RECORD EXTRACTS Block Start

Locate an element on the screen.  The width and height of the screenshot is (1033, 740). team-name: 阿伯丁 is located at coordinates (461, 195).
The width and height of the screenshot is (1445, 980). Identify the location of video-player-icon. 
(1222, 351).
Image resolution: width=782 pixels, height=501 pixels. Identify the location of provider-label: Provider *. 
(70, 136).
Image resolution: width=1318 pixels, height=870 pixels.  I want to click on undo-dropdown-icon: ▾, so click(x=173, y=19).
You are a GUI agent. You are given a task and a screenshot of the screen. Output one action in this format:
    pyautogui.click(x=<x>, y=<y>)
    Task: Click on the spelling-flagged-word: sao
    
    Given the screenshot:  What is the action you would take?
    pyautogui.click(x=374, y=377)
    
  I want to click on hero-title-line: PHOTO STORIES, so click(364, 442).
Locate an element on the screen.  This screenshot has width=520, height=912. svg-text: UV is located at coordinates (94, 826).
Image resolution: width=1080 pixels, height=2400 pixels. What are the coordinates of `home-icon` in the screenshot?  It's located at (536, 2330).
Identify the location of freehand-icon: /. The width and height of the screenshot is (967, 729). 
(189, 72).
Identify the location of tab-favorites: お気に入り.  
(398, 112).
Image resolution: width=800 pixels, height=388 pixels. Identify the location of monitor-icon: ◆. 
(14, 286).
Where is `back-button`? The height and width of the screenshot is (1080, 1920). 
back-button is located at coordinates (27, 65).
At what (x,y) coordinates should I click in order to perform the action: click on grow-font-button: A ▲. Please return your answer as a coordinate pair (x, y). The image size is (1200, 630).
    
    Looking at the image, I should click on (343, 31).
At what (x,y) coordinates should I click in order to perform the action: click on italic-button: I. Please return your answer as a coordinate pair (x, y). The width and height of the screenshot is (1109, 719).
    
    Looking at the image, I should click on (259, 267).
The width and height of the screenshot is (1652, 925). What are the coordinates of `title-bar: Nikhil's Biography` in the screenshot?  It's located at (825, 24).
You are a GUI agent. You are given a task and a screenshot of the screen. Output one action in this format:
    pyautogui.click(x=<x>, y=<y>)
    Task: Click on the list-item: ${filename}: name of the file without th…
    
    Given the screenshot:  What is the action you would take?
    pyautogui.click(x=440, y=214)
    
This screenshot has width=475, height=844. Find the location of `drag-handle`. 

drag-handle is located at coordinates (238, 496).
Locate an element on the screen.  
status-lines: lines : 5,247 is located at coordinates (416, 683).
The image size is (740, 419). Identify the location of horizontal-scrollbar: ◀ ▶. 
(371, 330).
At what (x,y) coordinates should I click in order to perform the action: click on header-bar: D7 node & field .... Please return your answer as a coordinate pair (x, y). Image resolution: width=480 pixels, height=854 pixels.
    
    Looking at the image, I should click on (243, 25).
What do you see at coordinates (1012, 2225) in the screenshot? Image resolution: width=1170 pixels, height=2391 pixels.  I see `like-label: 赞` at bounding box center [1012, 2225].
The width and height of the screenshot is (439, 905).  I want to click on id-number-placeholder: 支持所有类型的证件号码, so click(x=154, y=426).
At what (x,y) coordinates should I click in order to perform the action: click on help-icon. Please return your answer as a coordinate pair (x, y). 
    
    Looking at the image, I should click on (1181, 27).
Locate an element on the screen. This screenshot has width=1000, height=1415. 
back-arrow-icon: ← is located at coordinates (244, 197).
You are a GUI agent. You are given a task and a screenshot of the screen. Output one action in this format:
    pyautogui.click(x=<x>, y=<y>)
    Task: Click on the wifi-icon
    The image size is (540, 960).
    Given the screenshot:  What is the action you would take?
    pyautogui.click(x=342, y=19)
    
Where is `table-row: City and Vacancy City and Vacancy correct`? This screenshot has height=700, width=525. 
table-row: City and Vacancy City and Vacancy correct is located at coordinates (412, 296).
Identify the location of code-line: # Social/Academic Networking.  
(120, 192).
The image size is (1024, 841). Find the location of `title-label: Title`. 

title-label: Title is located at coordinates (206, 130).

RECORD EXTRACTS Block End

DESCRIPTION OF THE TASK :: Write out again the lines of the records from the very first line through the line that contains "back-button is located", including that line.

EXERCISE OUTPUT ::
Locate an element on the screen.  The width and height of the screenshot is (1033, 740). team-name: 阿伯丁 is located at coordinates (461, 195).
The width and height of the screenshot is (1445, 980). Identify the location of video-player-icon. 
(1222, 351).
Image resolution: width=782 pixels, height=501 pixels. Identify the location of provider-label: Provider *. 
(70, 136).
Image resolution: width=1318 pixels, height=870 pixels.  I want to click on undo-dropdown-icon: ▾, so click(x=173, y=19).
You are a GUI agent. You are given a task and a screenshot of the screen. Output one action in this format:
    pyautogui.click(x=<x>, y=<y>)
    Task: Click on the spelling-flagged-word: sao
    
    Given the screenshot:  What is the action you would take?
    pyautogui.click(x=374, y=377)
    
  I want to click on hero-title-line: PHOTO STORIES, so click(364, 442).
Locate an element on the screen.  This screenshot has width=520, height=912. svg-text: UV is located at coordinates (94, 826).
Image resolution: width=1080 pixels, height=2400 pixels. What are the coordinates of `home-icon` in the screenshot?  It's located at (536, 2330).
Identify the location of freehand-icon: /. The width and height of the screenshot is (967, 729). 
(189, 72).
Identify the location of tab-favorites: お気に入り.  
(398, 112).
Image resolution: width=800 pixels, height=388 pixels. Identify the location of monitor-icon: ◆. 
(14, 286).
Where is `back-button`? The height and width of the screenshot is (1080, 1920). 
back-button is located at coordinates (27, 65).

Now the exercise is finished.